What you may not know is that the show included artists and performers from 14 countries, each chosen to represent their homeland: Pablo Picasso from Spain, Maria Callas from Greece, etc. The Beatles were the entry for England, and that did not go down well with some viewers.
In letters sent to the BBC -- revealed this week for the first time in response to a Freedom of Information request -- British viewers complained, "We did not do ourselves justice" and "Have we nothing better to offer? Surely this isn't the image of what we are like. What a dreadful impression they must have given the rest of the world" and "We flaunted The Beatles as the highlight of British culture, no wonder we have lost our image in the eyes of the world."
John, Paul, George, and Ringo were never told of the negative feedback. In fact, manager Brian Epstein was told by the BBC that the audience loved it.
That may have been true -- that the vast majority of the audience enjoyed their performance -- but there were then, just as there are today, a group of people who just weren't going to like anything "these kids" did. It may be difficult to believe, 43 years after Beatlemania came ashore, that anyone could view the band that way, but there were plenty of people on both sides of the ocean who felt threatened by changing tastes in pop culture encroaching on their safe world of entertainment. They were appalled by rock and roll, sure it was a horrible but passing fad, and determined to diss it whenever exposed to it.
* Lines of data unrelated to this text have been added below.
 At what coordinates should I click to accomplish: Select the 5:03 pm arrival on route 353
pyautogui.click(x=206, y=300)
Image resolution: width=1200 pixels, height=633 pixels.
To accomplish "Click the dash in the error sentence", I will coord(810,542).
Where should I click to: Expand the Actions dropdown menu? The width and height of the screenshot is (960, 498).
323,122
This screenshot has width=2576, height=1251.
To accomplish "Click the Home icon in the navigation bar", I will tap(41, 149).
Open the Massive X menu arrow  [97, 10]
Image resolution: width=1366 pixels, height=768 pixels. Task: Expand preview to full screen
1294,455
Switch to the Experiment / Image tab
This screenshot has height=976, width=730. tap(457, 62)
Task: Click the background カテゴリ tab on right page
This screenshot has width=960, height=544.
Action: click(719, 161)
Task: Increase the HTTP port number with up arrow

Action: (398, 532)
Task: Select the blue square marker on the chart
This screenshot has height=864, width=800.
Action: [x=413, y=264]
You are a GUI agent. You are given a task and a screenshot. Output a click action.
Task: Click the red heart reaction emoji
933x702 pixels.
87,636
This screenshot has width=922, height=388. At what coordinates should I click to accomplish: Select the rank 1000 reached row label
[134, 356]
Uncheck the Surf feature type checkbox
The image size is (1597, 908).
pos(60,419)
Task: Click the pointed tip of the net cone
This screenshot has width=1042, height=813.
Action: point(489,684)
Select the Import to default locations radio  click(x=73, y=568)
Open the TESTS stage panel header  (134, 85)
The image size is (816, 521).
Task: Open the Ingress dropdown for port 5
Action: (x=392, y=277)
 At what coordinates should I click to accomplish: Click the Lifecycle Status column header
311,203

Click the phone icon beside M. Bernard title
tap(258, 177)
Now, of course, the generation that grew up loving The Beatles has, in many cases, grown up to have adopted the same curmudgeonly attitude towards the musical favorites of the current younger generation: "Oh, these kids today, with their hair, and their music, and their clothes!"
Four decades ago, that meant rock and roll, hair to the shoulders, and pants that were too tight. Now, it means hip hop, hair that's different colors, and pants so loose they hang off the butt.
The real pressure will be on the next generation to come up with musical tastes, hairstyles, and fashion choices that offend their parents. All you need is....time.